- **INPUT RECORDS**

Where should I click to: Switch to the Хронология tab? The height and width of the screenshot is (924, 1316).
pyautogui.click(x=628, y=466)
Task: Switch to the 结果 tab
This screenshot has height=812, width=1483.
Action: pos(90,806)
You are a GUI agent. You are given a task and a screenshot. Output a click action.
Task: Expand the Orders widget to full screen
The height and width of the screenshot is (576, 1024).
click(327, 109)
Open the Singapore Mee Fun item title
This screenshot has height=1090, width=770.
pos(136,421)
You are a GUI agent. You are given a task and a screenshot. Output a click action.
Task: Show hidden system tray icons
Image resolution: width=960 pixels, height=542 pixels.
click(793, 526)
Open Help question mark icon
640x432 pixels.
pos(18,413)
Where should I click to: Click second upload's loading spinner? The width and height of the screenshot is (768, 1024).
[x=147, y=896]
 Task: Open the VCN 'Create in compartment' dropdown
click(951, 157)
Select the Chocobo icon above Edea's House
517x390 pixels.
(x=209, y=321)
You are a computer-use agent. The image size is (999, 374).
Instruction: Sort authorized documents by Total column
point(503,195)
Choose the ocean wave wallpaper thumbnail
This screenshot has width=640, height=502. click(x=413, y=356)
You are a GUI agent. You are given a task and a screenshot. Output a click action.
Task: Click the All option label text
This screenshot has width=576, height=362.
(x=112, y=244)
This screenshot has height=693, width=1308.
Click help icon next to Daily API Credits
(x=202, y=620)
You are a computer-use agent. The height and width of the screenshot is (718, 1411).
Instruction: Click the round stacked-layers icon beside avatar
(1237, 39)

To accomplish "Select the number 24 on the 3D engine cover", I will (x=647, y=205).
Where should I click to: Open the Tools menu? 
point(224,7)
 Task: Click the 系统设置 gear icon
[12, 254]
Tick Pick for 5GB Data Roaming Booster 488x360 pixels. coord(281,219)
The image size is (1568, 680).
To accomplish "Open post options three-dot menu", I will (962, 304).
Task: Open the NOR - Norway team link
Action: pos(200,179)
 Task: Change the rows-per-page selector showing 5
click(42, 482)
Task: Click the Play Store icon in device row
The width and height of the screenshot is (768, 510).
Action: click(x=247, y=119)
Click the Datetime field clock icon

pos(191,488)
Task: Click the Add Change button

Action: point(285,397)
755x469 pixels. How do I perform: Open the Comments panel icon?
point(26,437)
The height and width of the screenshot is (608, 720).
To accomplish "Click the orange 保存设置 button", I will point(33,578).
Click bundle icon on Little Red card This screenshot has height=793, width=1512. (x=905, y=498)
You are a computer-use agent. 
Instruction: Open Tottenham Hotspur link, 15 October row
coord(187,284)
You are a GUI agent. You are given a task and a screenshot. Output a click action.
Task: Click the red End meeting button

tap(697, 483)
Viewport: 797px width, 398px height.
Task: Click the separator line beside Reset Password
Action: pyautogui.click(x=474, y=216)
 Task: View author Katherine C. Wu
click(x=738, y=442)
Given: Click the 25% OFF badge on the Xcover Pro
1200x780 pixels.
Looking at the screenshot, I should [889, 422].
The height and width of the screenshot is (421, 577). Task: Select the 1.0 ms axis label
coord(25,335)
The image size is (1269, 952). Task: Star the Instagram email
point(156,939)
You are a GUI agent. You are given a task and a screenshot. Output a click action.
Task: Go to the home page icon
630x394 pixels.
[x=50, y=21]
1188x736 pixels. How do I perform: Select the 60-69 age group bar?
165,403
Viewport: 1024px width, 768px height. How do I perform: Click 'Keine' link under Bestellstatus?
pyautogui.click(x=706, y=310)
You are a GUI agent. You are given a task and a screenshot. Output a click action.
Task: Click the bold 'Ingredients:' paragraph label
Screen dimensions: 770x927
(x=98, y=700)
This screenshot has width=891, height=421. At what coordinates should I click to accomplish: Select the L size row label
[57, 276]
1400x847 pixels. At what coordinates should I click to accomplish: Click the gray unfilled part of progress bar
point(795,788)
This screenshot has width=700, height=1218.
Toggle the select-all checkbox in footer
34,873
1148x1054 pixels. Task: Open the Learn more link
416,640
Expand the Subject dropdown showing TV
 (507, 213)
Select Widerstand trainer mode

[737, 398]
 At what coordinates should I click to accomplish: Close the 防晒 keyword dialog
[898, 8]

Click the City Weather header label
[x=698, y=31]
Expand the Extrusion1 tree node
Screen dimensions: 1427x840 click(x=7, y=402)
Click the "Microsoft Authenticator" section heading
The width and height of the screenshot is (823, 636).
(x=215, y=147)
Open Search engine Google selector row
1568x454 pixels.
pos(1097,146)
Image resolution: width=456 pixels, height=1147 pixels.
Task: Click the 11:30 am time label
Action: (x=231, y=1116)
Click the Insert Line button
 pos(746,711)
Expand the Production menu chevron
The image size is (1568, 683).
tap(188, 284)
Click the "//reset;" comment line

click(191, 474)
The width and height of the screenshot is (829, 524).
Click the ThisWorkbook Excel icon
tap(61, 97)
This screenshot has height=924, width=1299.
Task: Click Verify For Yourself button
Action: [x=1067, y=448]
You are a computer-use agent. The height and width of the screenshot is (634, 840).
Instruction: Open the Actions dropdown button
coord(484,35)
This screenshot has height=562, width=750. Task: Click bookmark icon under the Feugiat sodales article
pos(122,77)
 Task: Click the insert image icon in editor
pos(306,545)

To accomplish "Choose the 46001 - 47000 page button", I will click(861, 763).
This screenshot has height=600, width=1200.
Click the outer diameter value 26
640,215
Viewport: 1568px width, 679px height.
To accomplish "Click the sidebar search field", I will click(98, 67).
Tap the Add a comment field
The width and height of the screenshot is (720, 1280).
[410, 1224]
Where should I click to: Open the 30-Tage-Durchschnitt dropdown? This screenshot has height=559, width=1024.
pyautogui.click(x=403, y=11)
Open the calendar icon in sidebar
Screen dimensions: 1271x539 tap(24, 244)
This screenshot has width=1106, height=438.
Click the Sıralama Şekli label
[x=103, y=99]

- **EXERCISE DIRECTIONS**
The entire listing is to be reproduced without alteration.

- **SOLUTION FOR THIS EXERCISE**
Where should I click to: Switch to the Хронология tab? The height and width of the screenshot is (924, 1316).
pyautogui.click(x=628, y=466)
Task: Switch to the 结果 tab
This screenshot has height=812, width=1483.
Action: pos(90,806)
You are a GUI agent. You are given a task and a screenshot. Output a click action.
Task: Expand the Orders widget to full screen
The height and width of the screenshot is (576, 1024).
click(327, 109)
Open the Singapore Mee Fun item title
This screenshot has height=1090, width=770.
pos(136,421)
You are a GUI agent. You are given a task and a screenshot. Output a click action.
Task: Show hidden system tray icons
Image resolution: width=960 pixels, height=542 pixels.
click(793, 526)
Open Help question mark icon
640x432 pixels.
pos(18,413)
Where should I click to: Click second upload's loading spinner? The width and height of the screenshot is (768, 1024).
[x=147, y=896]
 Task: Open the VCN 'Create in compartment' dropdown
click(951, 157)
Select the Chocobo icon above Edea's House
517x390 pixels.
(x=209, y=321)
You are a computer-use agent. The image size is (999, 374).
Instruction: Sort authorized documents by Total column
point(503,195)
Choose the ocean wave wallpaper thumbnail
This screenshot has width=640, height=502. click(x=413, y=356)
You are a GUI agent. You are given a task and a screenshot. Output a click action.
Task: Click the All option label text
This screenshot has width=576, height=362.
(x=112, y=244)
This screenshot has height=693, width=1308.
Click help icon next to Daily API Credits
(x=202, y=620)
You are a computer-use agent. The height and width of the screenshot is (718, 1411).
Instruction: Click the round stacked-layers icon beside avatar
(1237, 39)

To accomplish "Select the number 24 on the 3D engine cover", I will (x=647, y=205).
Where should I click to: Open the Tools menu? 
point(224,7)
 Task: Click the 系统设置 gear icon
[12, 254]
Tick Pick for 5GB Data Roaming Booster 488x360 pixels. coord(281,219)
The image size is (1568, 680).
To accomplish "Open post options three-dot menu", I will (962, 304).
Task: Open the NOR - Norway team link
Action: pos(200,179)
 Task: Change the rows-per-page selector showing 5
click(42, 482)
Task: Click the Play Store icon in device row
The width and height of the screenshot is (768, 510).
Action: click(x=247, y=119)
Click the Datetime field clock icon

pos(191,488)
Task: Click the Add Change button

Action: point(285,397)
755x469 pixels. How do I perform: Open the Comments panel icon?
point(26,437)
The height and width of the screenshot is (608, 720).
To accomplish "Click the orange 保存设置 button", I will point(33,578).
Click bundle icon on Little Red card This screenshot has height=793, width=1512. (x=905, y=498)
You are a computer-use agent. 
Instruction: Open Tottenham Hotspur link, 15 October row
coord(187,284)
You are a GUI agent. You are given a task and a screenshot. Output a click action.
Task: Click the red End meeting button

tap(697, 483)
Viewport: 797px width, 398px height.
Task: Click the separator line beside Reset Password
Action: pyautogui.click(x=474, y=216)
 Task: View author Katherine C. Wu
click(x=738, y=442)
Given: Click the 25% OFF badge on the Xcover Pro
1200x780 pixels.
Looking at the screenshot, I should [889, 422].
The height and width of the screenshot is (421, 577). Task: Select the 1.0 ms axis label
coord(25,335)
The image size is (1269, 952). Task: Star the Instagram email
point(156,939)
You are a GUI agent. You are given a task and a screenshot. Output a click action.
Task: Go to the home page icon
630x394 pixels.
[x=50, y=21]
1188x736 pixels. How do I perform: Select the 60-69 age group bar?
165,403
Viewport: 1024px width, 768px height. How do I perform: Click 'Keine' link under Bestellstatus?
pyautogui.click(x=706, y=310)
You are a GUI agent. You are given a task and a screenshot. Output a click action.
Task: Click the bold 'Ingredients:' paragraph label
Screen dimensions: 770x927
(x=98, y=700)
This screenshot has width=891, height=421. At what coordinates should I click to accomplish: Select the L size row label
[57, 276]
1400x847 pixels. At what coordinates should I click to accomplish: Click the gray unfilled part of progress bar
point(795,788)
This screenshot has width=700, height=1218.
Toggle the select-all checkbox in footer
34,873
1148x1054 pixels. Task: Open the Learn more link
416,640
Expand the Subject dropdown showing TV
 (507, 213)
Select Widerstand trainer mode

[737, 398]
 At what coordinates should I click to accomplish: Close the 防晒 keyword dialog
[898, 8]

Click the City Weather header label
[x=698, y=31]
Expand the Extrusion1 tree node
Screen dimensions: 1427x840 click(x=7, y=402)
Click the "Microsoft Authenticator" section heading
The width and height of the screenshot is (823, 636).
(x=215, y=147)
Open Search engine Google selector row
1568x454 pixels.
pos(1097,146)
Image resolution: width=456 pixels, height=1147 pixels.
Task: Click the 11:30 am time label
Action: (x=231, y=1116)
Click the Insert Line button
 pos(746,711)
Expand the Production menu chevron
The image size is (1568, 683).
tap(188, 284)
Click the "//reset;" comment line

click(191, 474)
The width and height of the screenshot is (829, 524).
Click the ThisWorkbook Excel icon
tap(61, 97)
This screenshot has height=924, width=1299.
Task: Click Verify For Yourself button
Action: [x=1067, y=448]
You are a computer-use agent. The height and width of the screenshot is (634, 840).
Instruction: Open the Actions dropdown button
coord(484,35)
This screenshot has height=562, width=750. Task: Click bookmark icon under the Feugiat sodales article
pos(122,77)
 Task: Click the insert image icon in editor
pos(306,545)

To accomplish "Choose the 46001 - 47000 page button", I will click(861, 763).
This screenshot has height=600, width=1200.
Click the outer diameter value 26
640,215
Viewport: 1568px width, 679px height.
To accomplish "Click the sidebar search field", I will click(98, 67).
Tap the Add a comment field
The width and height of the screenshot is (720, 1280).
[410, 1224]
Where should I click to: Open the 30-Tage-Durchschnitt dropdown? This screenshot has height=559, width=1024.
pyautogui.click(x=403, y=11)
Open the calendar icon in sidebar
Screen dimensions: 1271x539 tap(24, 244)
This screenshot has width=1106, height=438.
Click the Sıralama Şekli label
[x=103, y=99]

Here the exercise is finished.